Accurate and automated tumor segmentation is highly desired since it has the great potential to increase the efficiency and reproducibility of computing more complete tumor measurements and imaging biomarkers, comparing to (often partial) human measurements. This is probably the only viable means to enable the large-scale clinical oncology patient studies that utilize medical imaging. Deep learning approaches have shown robust segmentation performances for certain types of tumors, e.g., brain tumors in MRI imaging, when a training dataset with plenty of pixel-level fully-annotated tumor images is available. However, more than often, we are facing the challenge that only (very) limited annotations are feasible to acquire, especially for hard tumors. Pancreatic ductal adenocarcinoma (PDAC) segmentation is one of the most challenging tumor segmentation tasks, yet critically important for clinical needs. Previous work on PDAC segmentation is limited to the moderate amounts of annotated patient images (n<300) from venous or venous+arterial phase CT scans. Based on a new self-learning framework, we propose to train the PDAC segmentation model using a much larger quantity of patients (n~=1,000), with a mix of annotated and un-annotated venous or multi-phase CT images.
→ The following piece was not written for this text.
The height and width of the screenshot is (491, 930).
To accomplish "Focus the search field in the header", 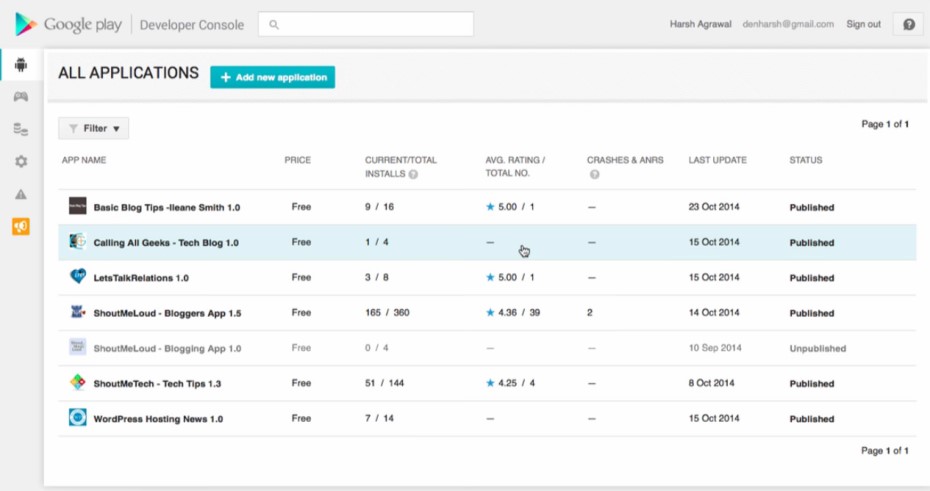I will click(x=366, y=24).
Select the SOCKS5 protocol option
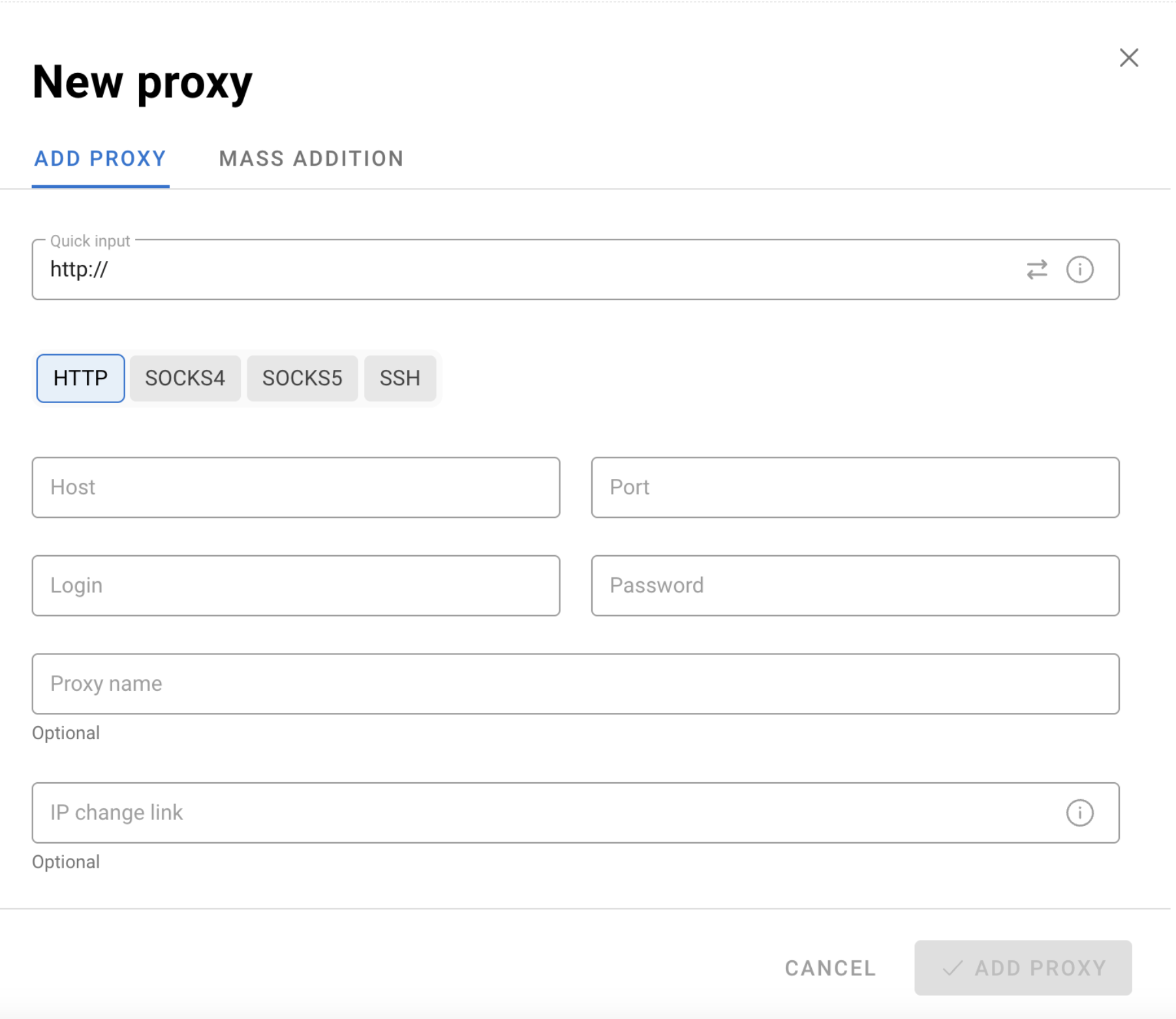This screenshot has height=1019, width=1176. pyautogui.click(x=302, y=378)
Pseudo annotations are generated by combining two teacher models with different PDAC segmentation specialties on unannotated images, and can be further refined by a teaching assistant model that identifies associated vessels around the pancreas. A student model is trained on both manual and pseudo annotated multi-phase images. Experiment results show that our proposed method provides an absolute improvement of 6.3% Dice score over the strong baseline of nnUNet trained on annotated images, achieving the performance (Dice = 0.71) similar to the inter-observer variability between radiologists.